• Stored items

● ● ●

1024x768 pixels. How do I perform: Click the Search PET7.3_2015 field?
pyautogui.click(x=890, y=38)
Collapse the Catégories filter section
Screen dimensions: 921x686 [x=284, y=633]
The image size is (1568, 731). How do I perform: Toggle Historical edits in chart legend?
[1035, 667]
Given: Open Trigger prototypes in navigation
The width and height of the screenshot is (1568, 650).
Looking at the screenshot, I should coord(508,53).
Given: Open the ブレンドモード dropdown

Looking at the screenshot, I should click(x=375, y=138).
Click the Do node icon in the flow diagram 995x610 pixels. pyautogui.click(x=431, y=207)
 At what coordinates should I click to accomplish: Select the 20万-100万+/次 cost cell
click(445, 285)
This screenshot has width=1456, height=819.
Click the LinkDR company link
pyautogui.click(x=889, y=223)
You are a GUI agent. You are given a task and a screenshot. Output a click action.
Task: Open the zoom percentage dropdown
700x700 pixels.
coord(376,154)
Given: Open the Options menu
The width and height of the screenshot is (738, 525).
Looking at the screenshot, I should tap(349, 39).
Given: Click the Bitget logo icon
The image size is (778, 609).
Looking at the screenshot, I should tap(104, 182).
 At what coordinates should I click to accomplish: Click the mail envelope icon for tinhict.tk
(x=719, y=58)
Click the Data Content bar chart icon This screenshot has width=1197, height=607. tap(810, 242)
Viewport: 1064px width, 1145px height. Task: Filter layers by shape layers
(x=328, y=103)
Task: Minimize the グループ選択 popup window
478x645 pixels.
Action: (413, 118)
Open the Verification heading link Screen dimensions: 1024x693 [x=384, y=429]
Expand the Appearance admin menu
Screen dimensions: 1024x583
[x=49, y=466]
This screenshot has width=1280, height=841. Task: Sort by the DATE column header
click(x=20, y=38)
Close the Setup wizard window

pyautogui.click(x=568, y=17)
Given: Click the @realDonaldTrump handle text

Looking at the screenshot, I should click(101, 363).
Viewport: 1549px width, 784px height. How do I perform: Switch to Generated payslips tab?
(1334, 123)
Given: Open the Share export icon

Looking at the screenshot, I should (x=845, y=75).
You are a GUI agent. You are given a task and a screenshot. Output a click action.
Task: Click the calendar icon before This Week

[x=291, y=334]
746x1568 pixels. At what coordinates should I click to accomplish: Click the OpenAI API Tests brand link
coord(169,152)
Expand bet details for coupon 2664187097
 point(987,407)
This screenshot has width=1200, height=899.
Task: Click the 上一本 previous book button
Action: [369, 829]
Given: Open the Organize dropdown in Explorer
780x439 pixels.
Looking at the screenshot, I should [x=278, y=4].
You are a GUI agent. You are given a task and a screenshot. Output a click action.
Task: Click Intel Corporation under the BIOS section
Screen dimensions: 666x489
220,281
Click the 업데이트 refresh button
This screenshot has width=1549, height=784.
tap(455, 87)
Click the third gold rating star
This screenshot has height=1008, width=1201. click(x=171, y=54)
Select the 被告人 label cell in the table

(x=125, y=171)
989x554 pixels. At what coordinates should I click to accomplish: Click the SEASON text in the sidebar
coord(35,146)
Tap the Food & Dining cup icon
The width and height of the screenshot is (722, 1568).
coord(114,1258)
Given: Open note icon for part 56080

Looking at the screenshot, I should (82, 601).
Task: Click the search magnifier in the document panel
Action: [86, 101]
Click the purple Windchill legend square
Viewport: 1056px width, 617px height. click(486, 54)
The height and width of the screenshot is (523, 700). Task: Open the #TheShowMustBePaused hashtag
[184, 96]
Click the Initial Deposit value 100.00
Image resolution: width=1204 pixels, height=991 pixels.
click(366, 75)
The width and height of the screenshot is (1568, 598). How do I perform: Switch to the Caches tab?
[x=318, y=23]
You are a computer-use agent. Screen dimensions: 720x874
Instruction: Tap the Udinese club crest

● ● ●

Set the records down again in full, exactly as they read.

1024x768 pixels. How do I perform: Click the Search PET7.3_2015 field?
pyautogui.click(x=890, y=38)
Collapse the Catégories filter section
Screen dimensions: 921x686 [x=284, y=633]
The image size is (1568, 731). How do I perform: Toggle Historical edits in chart legend?
[1035, 667]
Given: Open Trigger prototypes in navigation
The width and height of the screenshot is (1568, 650).
Looking at the screenshot, I should coord(508,53).
Given: Open the ブレンドモード dropdown

Looking at the screenshot, I should click(x=375, y=138).
Click the Do node icon in the flow diagram 995x610 pixels. pyautogui.click(x=431, y=207)
 At what coordinates should I click to accomplish: Select the 20万-100万+/次 cost cell
click(445, 285)
This screenshot has width=1456, height=819.
Click the LinkDR company link
pyautogui.click(x=889, y=223)
You are a GUI agent. You are given a task and a screenshot. Output a click action.
Task: Open the zoom percentage dropdown
700x700 pixels.
coord(376,154)
Given: Open the Options menu
The width and height of the screenshot is (738, 525).
Looking at the screenshot, I should tap(349, 39).
Given: Click the Bitget logo icon
The image size is (778, 609).
Looking at the screenshot, I should tap(104, 182).
 At what coordinates should I click to accomplish: Click the mail envelope icon for tinhict.tk
(x=719, y=58)
Click the Data Content bar chart icon This screenshot has width=1197, height=607. tap(810, 242)
Viewport: 1064px width, 1145px height. Task: Filter layers by shape layers
(x=328, y=103)
Task: Minimize the グループ選択 popup window
478x645 pixels.
Action: (413, 118)
Open the Verification heading link Screen dimensions: 1024x693 [x=384, y=429]
Expand the Appearance admin menu
Screen dimensions: 1024x583
[x=49, y=466]
This screenshot has width=1280, height=841. Task: Sort by the DATE column header
click(x=20, y=38)
Close the Setup wizard window

pyautogui.click(x=568, y=17)
Given: Click the @realDonaldTrump handle text

Looking at the screenshot, I should click(101, 363).
Viewport: 1549px width, 784px height. How do I perform: Switch to Generated payslips tab?
(1334, 123)
Given: Open the Share export icon

Looking at the screenshot, I should (x=845, y=75).
You are a GUI agent. You are given a task and a screenshot. Output a click action.
Task: Click the calendar icon before This Week

[x=291, y=334]
746x1568 pixels. At what coordinates should I click to accomplish: Click the OpenAI API Tests brand link
coord(169,152)
Expand bet details for coupon 2664187097
 point(987,407)
This screenshot has width=1200, height=899.
Task: Click the 上一本 previous book button
Action: [369, 829]
Given: Open the Organize dropdown in Explorer
780x439 pixels.
Looking at the screenshot, I should [x=278, y=4].
You are a GUI agent. You are given a task and a screenshot. Output a click action.
Task: Click Intel Corporation under the BIOS section
Screen dimensions: 666x489
220,281
Click the 업데이트 refresh button
This screenshot has width=1549, height=784.
tap(455, 87)
Click the third gold rating star
This screenshot has height=1008, width=1201. click(x=171, y=54)
Select the 被告人 label cell in the table

(x=125, y=171)
989x554 pixels. At what coordinates should I click to accomplish: Click the SEASON text in the sidebar
coord(35,146)
Tap the Food & Dining cup icon
The width and height of the screenshot is (722, 1568).
coord(114,1258)
Given: Open note icon for part 56080

Looking at the screenshot, I should (82, 601).
Task: Click the search magnifier in the document panel
Action: [86, 101]
Click the purple Windchill legend square
Viewport: 1056px width, 617px height. click(486, 54)
The height and width of the screenshot is (523, 700). Task: Open the #TheShowMustBePaused hashtag
[184, 96]
Click the Initial Deposit value 100.00
Image resolution: width=1204 pixels, height=991 pixels.
click(366, 75)
The width and height of the screenshot is (1568, 598). How do I perform: Switch to the Caches tab?
[x=318, y=23]
You are a computer-use agent. Screen dimensions: 720x874
Instruction: Tap the Udinese club crest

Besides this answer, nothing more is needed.